-- EXTRACTED INFORMATION follows --

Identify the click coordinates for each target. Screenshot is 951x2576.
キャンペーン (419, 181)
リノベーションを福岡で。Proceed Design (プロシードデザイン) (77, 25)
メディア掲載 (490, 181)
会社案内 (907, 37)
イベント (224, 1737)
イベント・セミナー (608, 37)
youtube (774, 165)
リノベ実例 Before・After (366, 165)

-- EXTRACTED INFORMATION concluded --
-- EXTRACTED INFORMATION follows --

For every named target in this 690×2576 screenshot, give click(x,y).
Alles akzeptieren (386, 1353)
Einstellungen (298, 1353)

-- EXTRACTED INFORMATION concluded --

- **EXERCISE AIM**
Quote the listing above, but only from the line that shows "Identify the click" through the line that shows "リノベ実例 Before・After (366, 165)".

- **ANSWER TO THIS TASK**
Identify the click coordinates for each target. Screenshot is 951x2576.
キャンペーン (419, 181)
リノベーションを福岡で。Proceed Design (プロシードデザイン) (77, 25)
メディア掲載 (490, 181)
会社案内 (907, 37)
イベント (224, 1737)
イベント・セミナー (608, 37)
youtube (774, 165)
リノベ実例 Before・After (366, 165)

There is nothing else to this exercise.